Wednesday, October 17, 2007

well hello to everyone who still checks my xanga for updates.. so i've been struggling a little lately... a little with friends, a little with work, a little with school, family, etc.. but surprisingly not so much in the love section. i'm happy with my new beau. my only sad story to tell is that i know it won't last long. he's moving to seattle at the end of december for family. a little upsetting on my part.. but you know, that's life.. i kinda get the feeling that i'm destined to be single for the rest of my life.. something always goes wrong. i'm trying not to think about when he leaves. honestly... he's perfect. if he'd ask, i'd follow him to seattle.


Monday, June 04, 2007

HELLO!

So, since April I realized that all guys are assholes.. not really. In all the rush of wedding preparations for my sister & Elliott, I was going through a lot of drama. I felt like I was in high school all over again. A boy got pissed off at me and our group of friends b/c they found out we had slept together. Two of my friends broke up, and the girl thought I had liked the boy... boy was she wrong. I was ditched by half of my friends when it came to my sister's wedding.. I'm still pretty pissed about that. I'm sorry unless you had a graduation, another wedding, life and death situation... I gave you a year's fucking notice. Be responsible.. it was a major thing for me. It was important to me. It's just hard to believe that most of you, I've been friends with for more than half my life and I have always been there for you guys, traveled hours and hours of driving just to help you through things. It's a real slap in the face.

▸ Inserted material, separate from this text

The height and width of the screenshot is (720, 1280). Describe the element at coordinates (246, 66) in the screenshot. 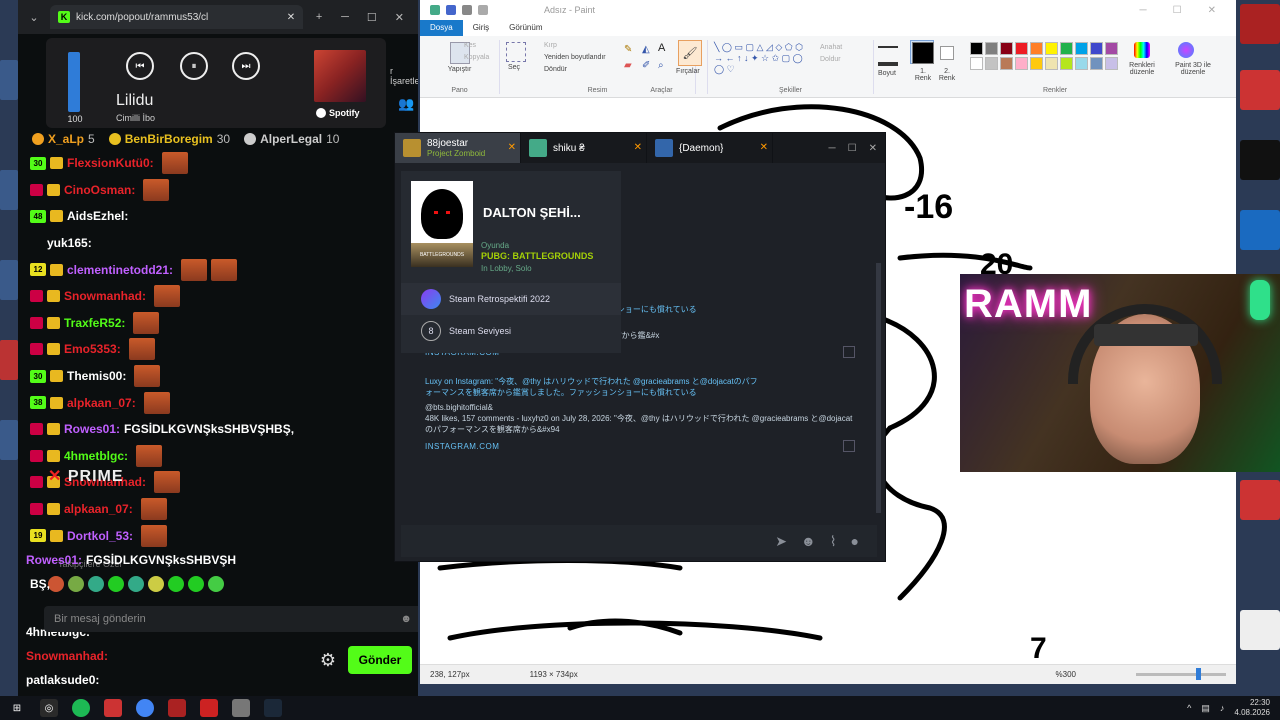

I see `next-track-button: ⏭` at that location.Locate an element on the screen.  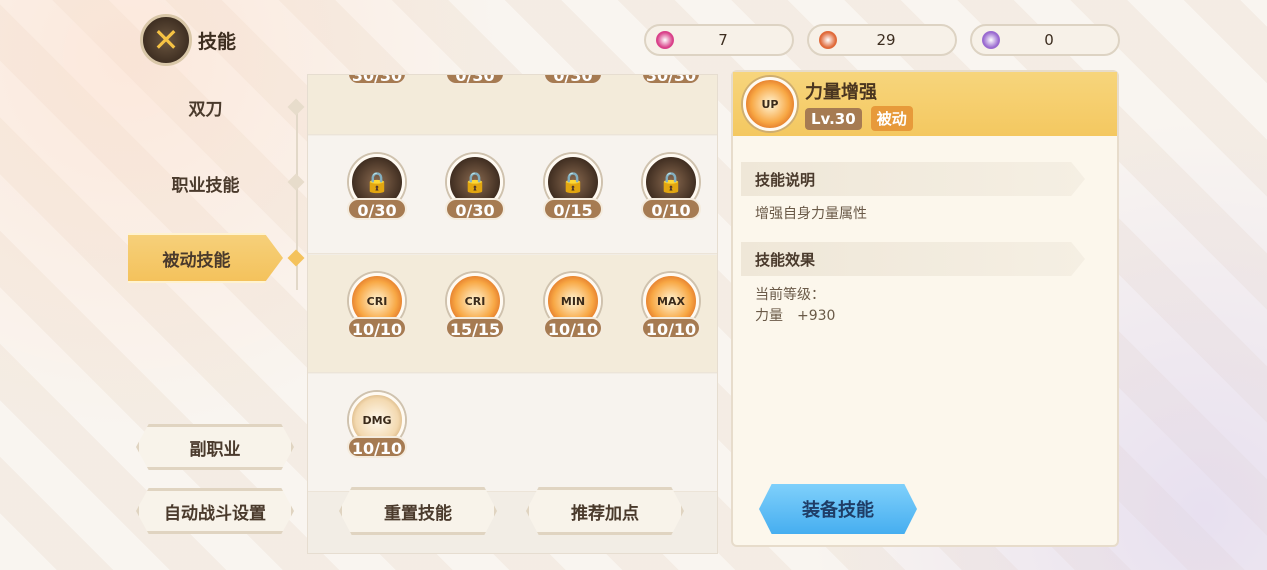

Anyway, on the way I found out that my friend's 7-month old baby had an adrenal tumor and had to undergo surgery. On the night of my sister's reception, one of my friend's fiance died due to a drunk driver. He was walking across the street. A drunk driver was racing, ran a red light, was speeding, and ran over the guy. My friend was at my sister's wedding. She found out and was hysterical.. I'm pretty sure I would have been to. She was finally happy and had it all ripped away. Since we had to fly her back, I had to drive 23 hours straight back to Cali from Texas. I took off the following weekend to help my friend out. I also got a ticket, was dropped from my car insurance and now I can't drive for 3 years... unless my parents can find someone who can insure me.

In the midst of everything, I needed to find a place to live. I don't have good credit and everything is expensive in Cali as it is. After aimlessly driving around, looking for "for rent" signs, we went to an apartment complex. We found a really nice one as well. I'm excited about it and can't wait. Its right across the street from my work and about a 30 min bike to my school. Not too bad. I am extremely proud of myself for having the balls to quit my movie theater job. I got promoted at Starbucks. I am moving in with a girl from my group of friends. We get along great and have been hanging out with each other quite a lot lately. Her name is Casey Christiano.. She's gonna be on my ass about school. And so are her parents, who by the way remind me a lot of my parents.

As for other news, I am only going to be in California for one more year. Liza & Elliott miss Austin and are wanting to move back in June '08. After this year, I will be moving back to Denton. Hopefully by then I will have brought my GPA up so I can attend UNT again and finally graduate. I have plans to move in with my friend, Angie, and have the time of my life.

Take deep breaths.. I've got it under control.